"The Taking of Thought"
"The situation in Vietnam presents us with our most urgent problem today in the field of foreign affairs. But the Vietnam problem is only the most vivid expression of a deeper crisis in American foreign policy. The roots of this deeper crisis lie not in the malevolence of men but in the obsolescence of ideas.
"For we live in a time when the velocity of history is greater than ever before. The world has changed more in the last hundred years than it did in the thousand years preceding. The transformations wrought by science and technology have acquired a cumulative momentum and exponential effect. One consequence is that perceptions of reality become obsolete with new and disconcerting rapidity. This would be all right, if the way we perceive reality changed as reality itself changes. But, as we all know, it doesn’t. Our perceptions of reality are crystallized in a collection of stereotypes; and people become so fond of the stereotypes, so much at home with them, that they stop looking at actuality. In this way they protect themselves from the most painful of human necessities, which is, of course, the taking of thought.
"The rapidity with which reality outstrips our perception of reality is an underlying source of our troubles with foreign policy. I do not suggest that, if our perceptions were kept up to date, this would solve all of our problems, because many of the great problems of the world are in their nature insoluble. But I am sure that we cannot make much sense at all in the world as long as we continue to base policy on anachronism. We must be forever vigilant to prevent transient strategies from turning into cherished and permanent verities.

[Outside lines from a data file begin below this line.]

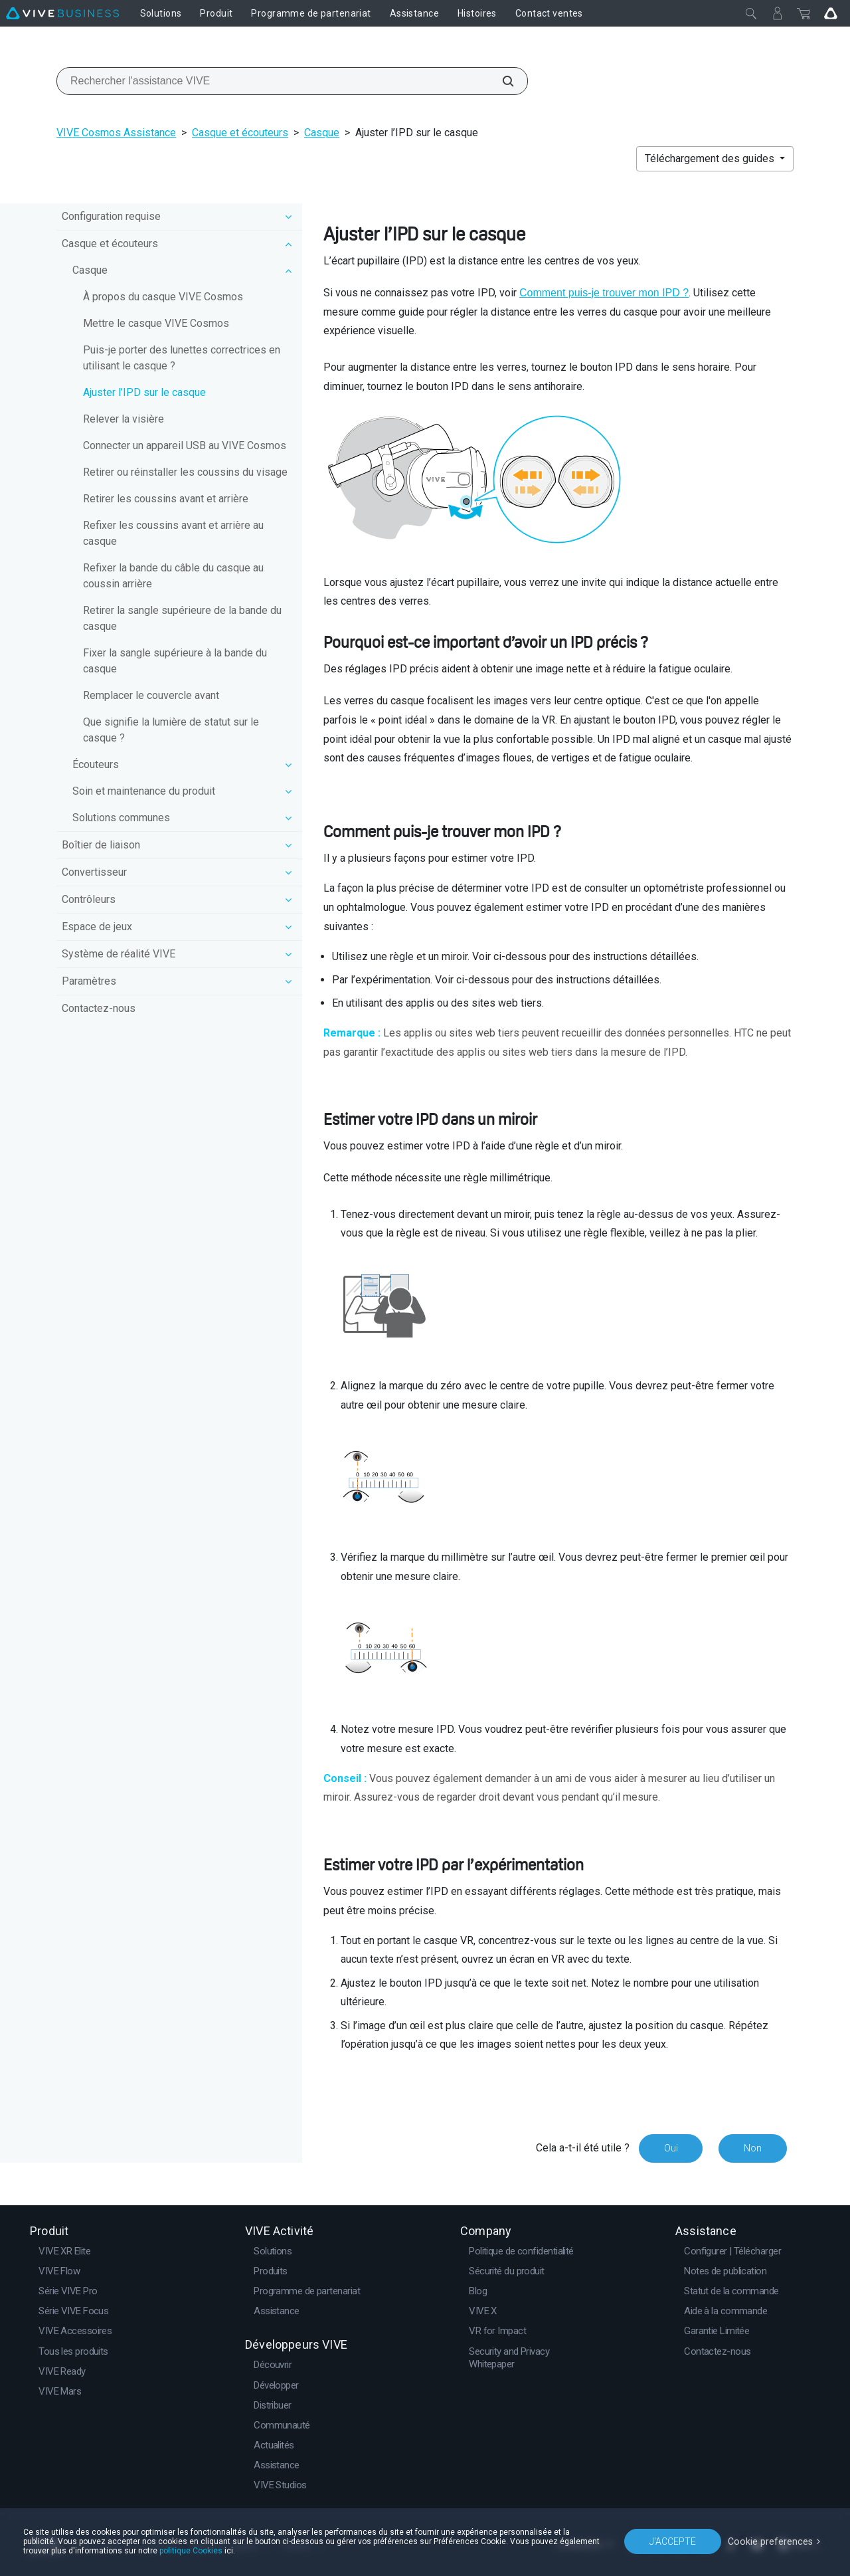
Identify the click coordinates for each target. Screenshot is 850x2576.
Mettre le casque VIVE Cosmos (156, 323)
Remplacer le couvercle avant (151, 695)
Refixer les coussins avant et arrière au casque (173, 533)
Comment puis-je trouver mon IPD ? (604, 292)
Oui (670, 2148)
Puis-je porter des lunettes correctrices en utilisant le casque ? (181, 358)
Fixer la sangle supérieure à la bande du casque (175, 660)
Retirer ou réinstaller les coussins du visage (185, 472)
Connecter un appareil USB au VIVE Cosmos (184, 445)
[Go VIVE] (830, 13)
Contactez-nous (98, 1008)
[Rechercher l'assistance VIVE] (500, 81)
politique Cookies (190, 2550)
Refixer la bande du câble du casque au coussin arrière (173, 575)
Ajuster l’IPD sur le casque (144, 392)
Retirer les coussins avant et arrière (165, 498)
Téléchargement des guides (711, 158)
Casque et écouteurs (240, 132)
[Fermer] (751, 13)
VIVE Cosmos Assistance (116, 132)
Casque (321, 132)
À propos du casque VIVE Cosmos (163, 296)
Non (753, 2148)
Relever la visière (123, 419)
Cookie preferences (771, 2540)
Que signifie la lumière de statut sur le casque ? (171, 730)
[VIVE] (62, 13)
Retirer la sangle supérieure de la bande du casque (182, 618)
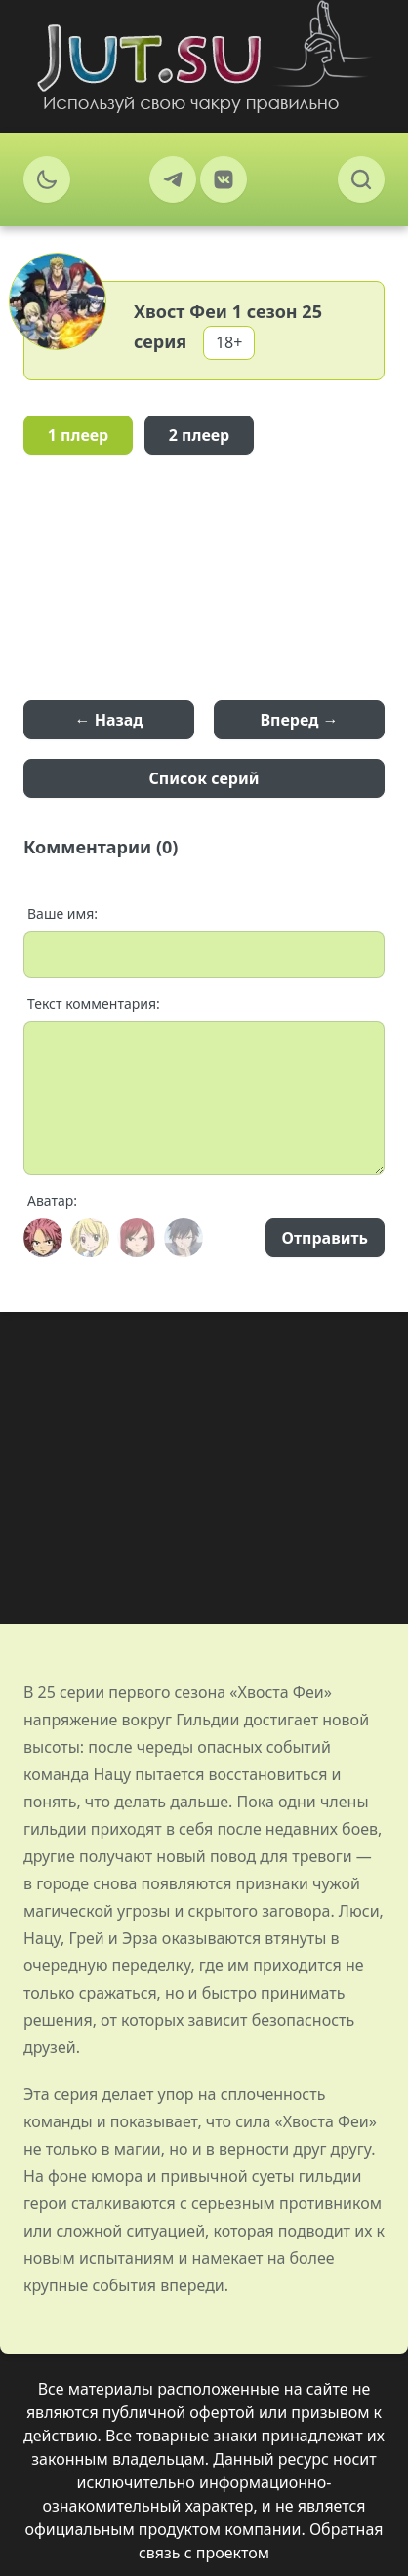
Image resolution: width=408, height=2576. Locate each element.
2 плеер (199, 435)
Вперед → (299, 720)
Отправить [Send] (325, 1237)
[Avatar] (42, 1237)
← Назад (109, 720)
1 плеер (78, 435)
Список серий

"Thus the ideas which dominate our foreign policy today were largely shaped by a very different world – a world threatened by massive, unitary, centralized movements of military aggression and social fanaticism: Adolf Hitler and Nazism in the thirties, Josef Stalin and Communism in the forties and early fifties. These ideas were admirably suited for this world and admirably achieved their objectives. They reflected a great and challenging time in world history, and the men who grew up in that time and acquired those ideas quite naturally find it hard to relinquish them. Yet the world itself has changed drastically – and this fact surely demands the review, if not the revision, of the presuppositions of our policy."
--Arthur M. Schlesinger, Jr.; The Bitter Heritage; March 8, 1967.
The 2008 presidential election contest between John McCain and Brack Obama provides a stark contrast between the "old" and the "new." No election since 1960’s Kennedy vs Nixon has presented the nation with such an obvious choice between the stale policies of the republican party, and the democratic party’s ability to lead us into a New Frontier.
The American public is beginning to recognize the differences between the two candidates as we move towards the national conventions. John McCain comes across as a captive of the Bush-Cheney failed policies, who advocates continuing the war of occupation in Iraq for "a hundred, maybe a thousand years," and "more wars, my friends."
His strongest campaign tactic will be commercials – which have already started – that attempt to portray him in a manner that the candidate himself can not live up to in his personal appearances. At the time that Schlesinger was saying the country needed to change its way of thinking, there were commercials showing the "new Nixon." Yet no single question better summed up Nixon’s career than "would you buy a used car from this man?"
Our goal as grass roots activists is to ask the country if they would buy a used candidate from the republican party?
In 1960, history was made when the public saw John Kennedy debating Richard Nixon. Kennedy looked young, confident, attractive, and prepared to lead this country into the future. Nixon looked unattractive, hesitant, and untrustworthy.
This fall, when Barack Obama participates in the presidential debates with John McCain, there will be similar images. Our job during the summer months is to prepare the public for seeing the differences between the two candidates. We know that the public is thirsty for change: we need to keep presenting Obama as a fresh, cool, clear glass of sparkling water, and John McCain as an old, stale drink in a dirty republican cup.